Trelleborg deals with downturn
ERJ staff report (DS)
Stockholm, Sweden -- In presentations at its annual capital markets day, a series of Trelleborg managers noted that their break-even turnover levels have been substantially reduced. This, they said, will bring substantial rewards when sales volumes return, and in the interim have returned the company to a strong and profitable position.
“As a result of continuous focus on selected market segments, Trelleborg now has an increasingly concentrated and simultaneously profitable business. The company was early in adapting its capacity to the current market situation. We are now well-positioned and have a significantly more efficient structure and flexibility to meet future changes in the market,†says Trelleborg's CEO Peter Nilsson at the company's Capital Markets Day being held in Stockholm last week.
The geographic relocation to growth markets has been extensive in the past five years and the Group currently has 27 percent of its production units outside Western Europe and North America. Since 2005 the Group has exited 25 production units in Western Europe and North America and in the same period started 10 new units outside these regions.
Trelleborg has adjusted its financial targets and is currently focusing on three targets: organic growth, the EBITDA margin and return on equity. The EBITDA margin target remains at 12 percent. The growth target focuses on organic growth and is set at average growth of 5 percent from now and one economic cycle onward. In addition, the Group has the ambition to make bolt-on acquisitions. The third goal, return on equity, is set at 12 percent. The reduction from the previous target, which was 15 percent, was primarily based on altered assumptions regarding a lower debt/equity ratio and a lower rate of capital turnover.

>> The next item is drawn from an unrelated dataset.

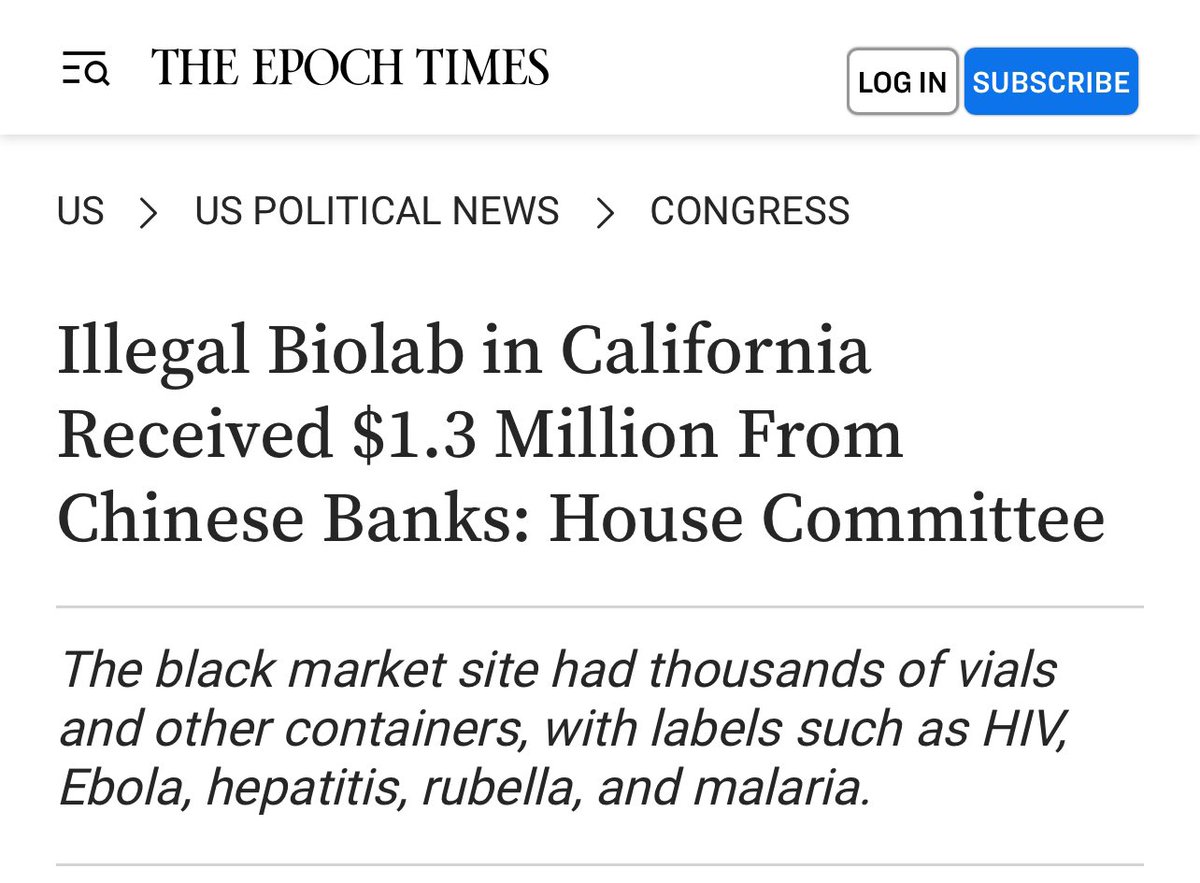Click The Epoch Times logo

pyautogui.click(x=350, y=69)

The Trelleborg Engineered Systems business area's strategy to create a structure for profitable growth generates leverage. A key element of this involves the continuous improvement of Trelleborg's positions in offshore oil and gas, infrastructure construction, coated systems and selected areas of other industries.
Trelleborg Automotive claims to be the global leader in anti-vibration and damping solutions for vehicles and is continuing to work to further enhance its positions in this area. The unit continues to work to invest in emerging markets, such as China, India, Brazil, Turkey and Eastern Europe, partly to capitalize on the higher growth in these markets and partly to create a more efficient cost base. Approximately one third of the sales within anti-vibration, the largest part of the business area, is outside North America and Western Europe.
At Trelleborg Sealing Solutions, extensive measures have been taken to enhance the efficiency of and adapt the production structure to the global market with maintained market organization. To meet the rise in demand in growth markets, investments have been made in production facilities in China, India and Brazil. At the same time, the business area has decreased the number of productions units, for example by discontinuing two facilities in North America and that the number of facilities decreased with five by merging facilities in the US and Europe. The business area is well prepared for the future with a considerably lower cost level and a product portfolio that is stronger than ever.
Trelleborg Wheel Systems has successfully achieved a strong premium position in both highly-advanced agricultural tyres as well as industrial tyres. The business area has a competitive advantage compared with other players in the market in that it delivers complete wheel systems. The strong technology base is used to develop the product portfolio in many specialized niches. The business area also foresees geographical growth opportunities, including the North American market.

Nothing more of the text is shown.